**EXERCISE AIM**
Within the material below, locate the line with "Given: Sort files by Name column header" and the line with "Click the bow", then return those two lines and all lines between them, exactly as written.

**EXERCISE INPUTS**

+-------+

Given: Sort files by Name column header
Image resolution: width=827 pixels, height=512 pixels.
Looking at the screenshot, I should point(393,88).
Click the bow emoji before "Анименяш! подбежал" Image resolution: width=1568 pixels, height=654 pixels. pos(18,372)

+-------+

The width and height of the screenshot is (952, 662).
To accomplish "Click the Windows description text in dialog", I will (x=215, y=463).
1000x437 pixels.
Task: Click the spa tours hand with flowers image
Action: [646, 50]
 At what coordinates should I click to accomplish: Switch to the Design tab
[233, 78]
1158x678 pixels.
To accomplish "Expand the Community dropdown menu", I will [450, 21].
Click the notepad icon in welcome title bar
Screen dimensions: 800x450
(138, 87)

+-------+

**COMPLETED EXERCISE**
Given: Sort files by Name column header
Image resolution: width=827 pixels, height=512 pixels.
Looking at the screenshot, I should point(393,88).
Click the bow emoji before "Анименяш! подбежал" Image resolution: width=1568 pixels, height=654 pixels. pos(18,372)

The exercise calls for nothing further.